Data Mining Ontologies
Data Mining Optimization (DMOP) Ontology and Knowledge Base
The DMOP ontology was designed to support algorithm, model, and workflow selection in view of optimizing the data mining process and the quality of the mined hypotheses (models or pattern sets). The terminological box (TBox), or the ontology proper, provides a unified conceptual framework for modeling DM tasks, datasets, algorithms, hypotheses, workflows and performance metrics, as well as their relationships. The assertional box (ABox) contains facts describing instances of these concepts (e.g., specific DM algorithms). These two boxes together form the DMOP Knowledge Base, which can be viewed as a compendium of the collective expertise of the data mining community. The DMOP Knowledge Base is available on:
In the e-LICO system, the information distilled in the DMOP ontology and knowledge base is used to drive the self-improvement of the DM process planner. Whereas the DMWF ontology supports the planner in its task of generating candidate workflows for a given mining task, the DMOP ontology supports the meta-miner, whose role is to analyse past DM experiments in order to build predictive models for ranking these workflows. The meta-miner is a semantic meta-miner: it draws its analytical power not only from metadata describing past experiments but also from background knowledge stored in the DMOP ontology and knowledge base. These meta-data are stored in RDF triple stores whose schemas are based on DMOP's conceptual framework. The figure shows the architecture of DMOP and its satellite databases that describe ingredients of DM experiments: operators (OPER-DB), datasets (DSET-DBs), workflows (WFLO-DB) and experimental parameters and results (DMEX-DBs).

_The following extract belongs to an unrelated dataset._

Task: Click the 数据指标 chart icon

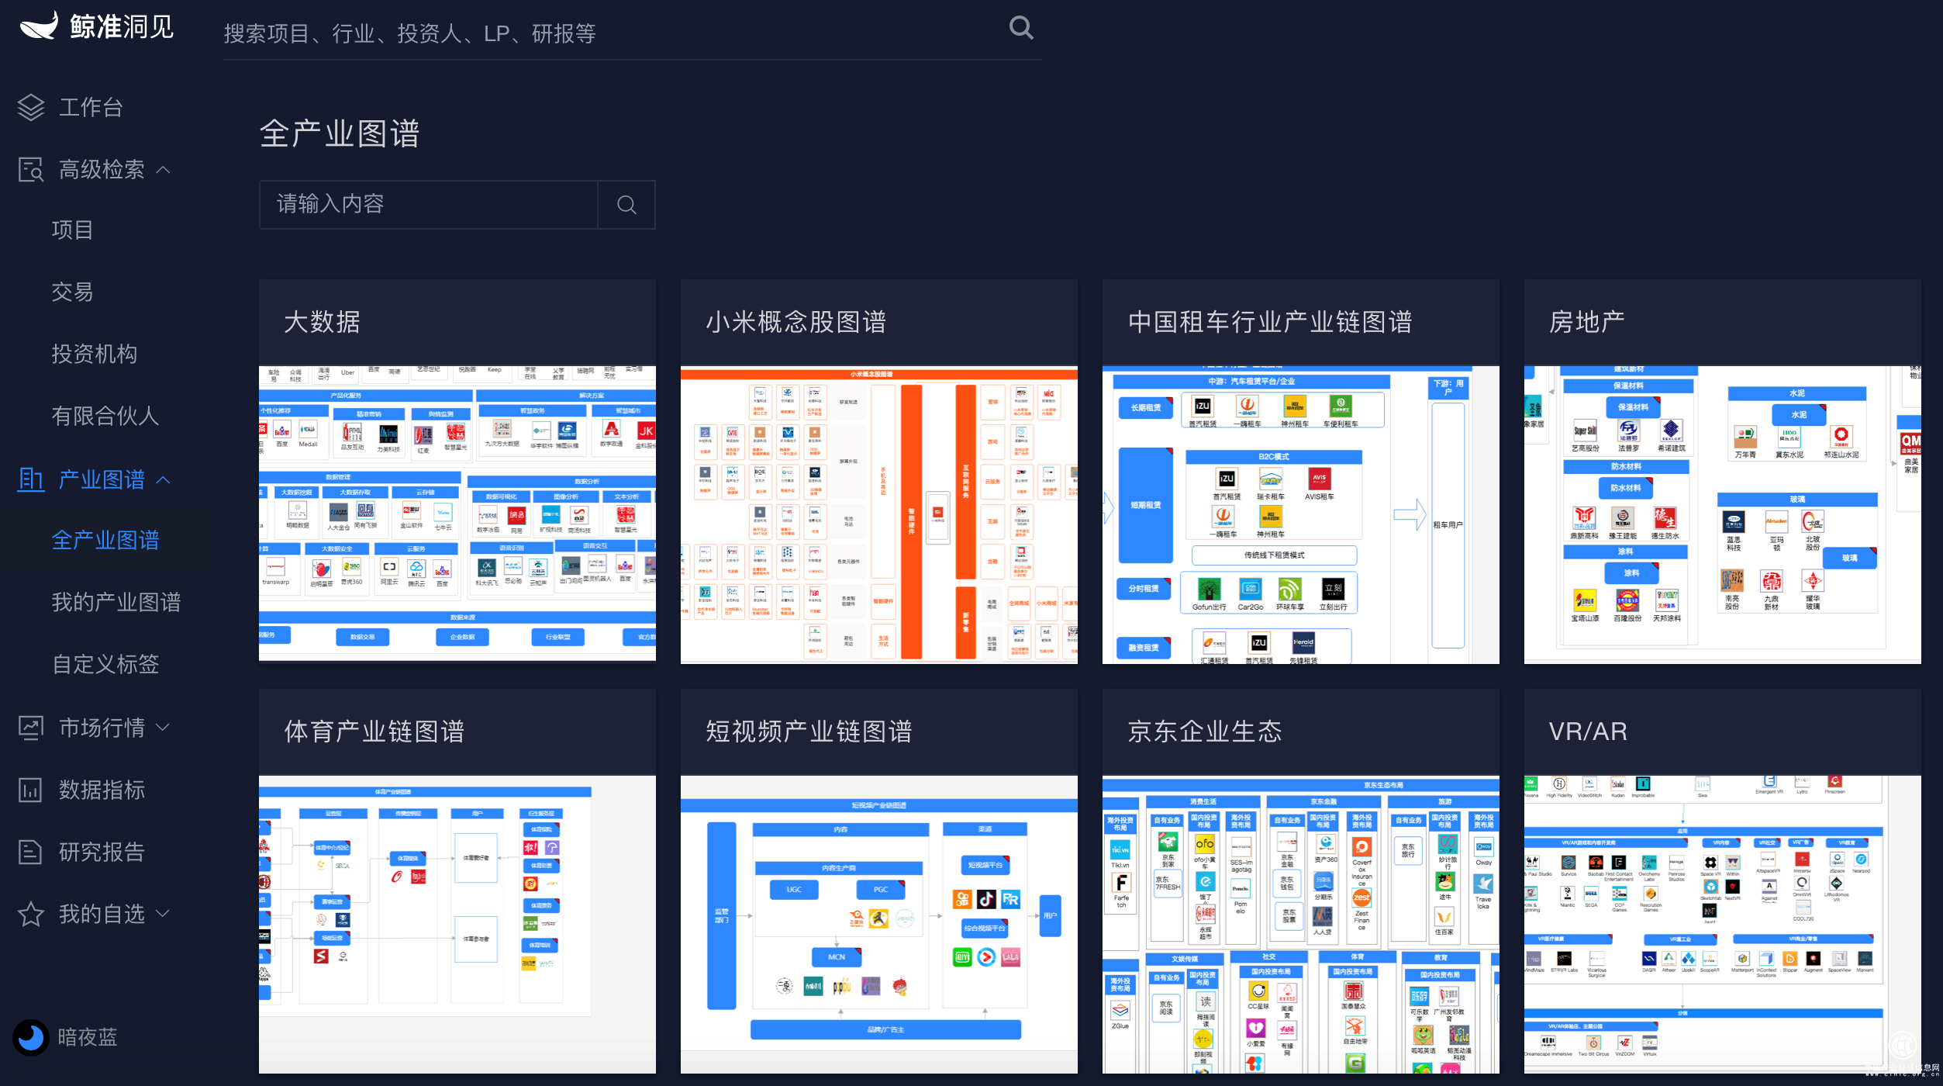Action: (x=31, y=790)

A distinctive feature of DMOP is its in-depth characterization of the major ingredients of the data mining process: datasets, algorithms, and learned hypotheses. Datasets are described using statistical and information-theoretic measures, as well as geometric complexity measures that suggest the potential difficulty of analysing them. Inductive paradigms and algorithms are modeled in terms of their implicit assumptions, their optimization strategies, their capabilities (e.g. ability to handle classification costs or instance weights), and their resilience to data flaws such as noise or missing values. Mined hypotheses are characterized by their structural complexity, interpretability, average performance in a given application domain, and -- for classifiers -- the type of decision boundaries induced in the instance space.

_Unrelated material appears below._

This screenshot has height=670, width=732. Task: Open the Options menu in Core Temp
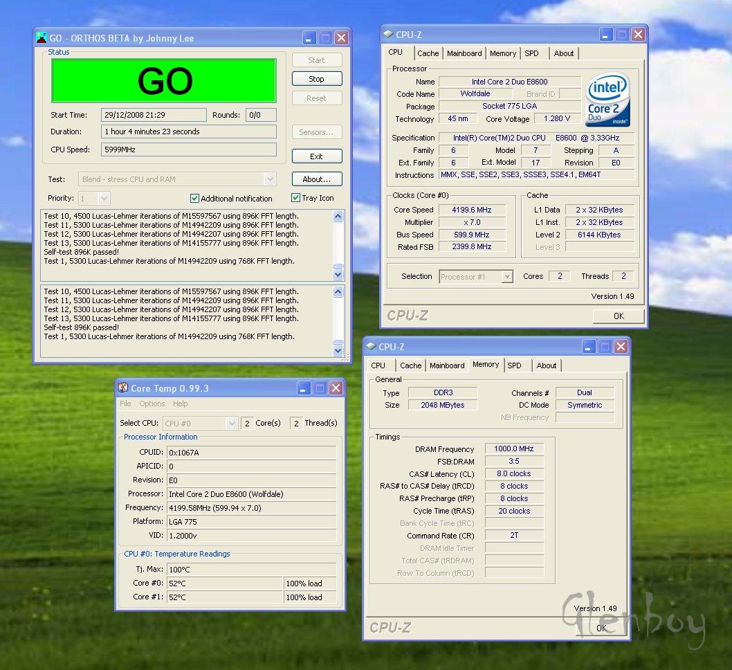[x=152, y=404]
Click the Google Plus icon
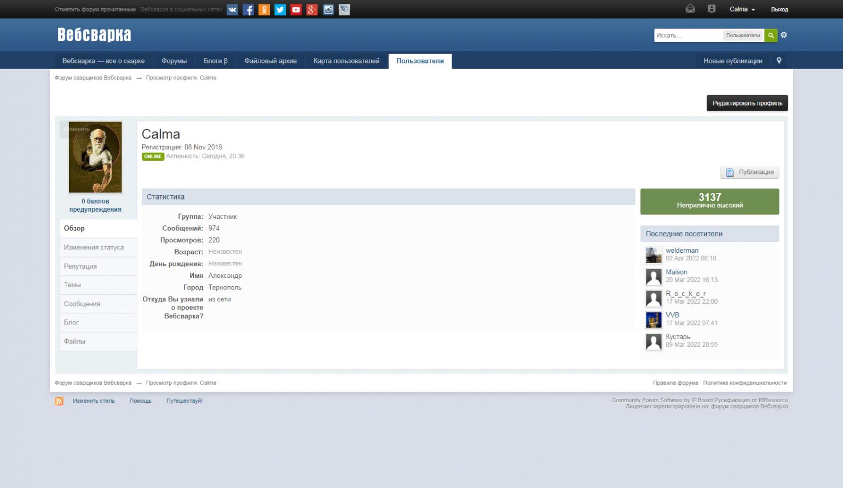 click(x=312, y=9)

Due to the magnitude of the task and the constant evolution of data mining technology, DMOP is and will always be expandable and revisable. For this reason, it was designed to be a community undertaking. To ensure sustained and collective development of DMOP and similar ontologies, we have created the DMO Foundry, a web portal that provides a collaborative ontology development platform for data mining ontologies. As the Foundry's pilot ontology, DMOP can be explored online via the Foundry's DMO Browser (http://www.dmo-foundry.org/DMOBrowser/); it can also be downloaded from http://www.dmo-foundry.org/download-DMOP for offline inspection on any OWL browser/editor such as Protégé 4.1.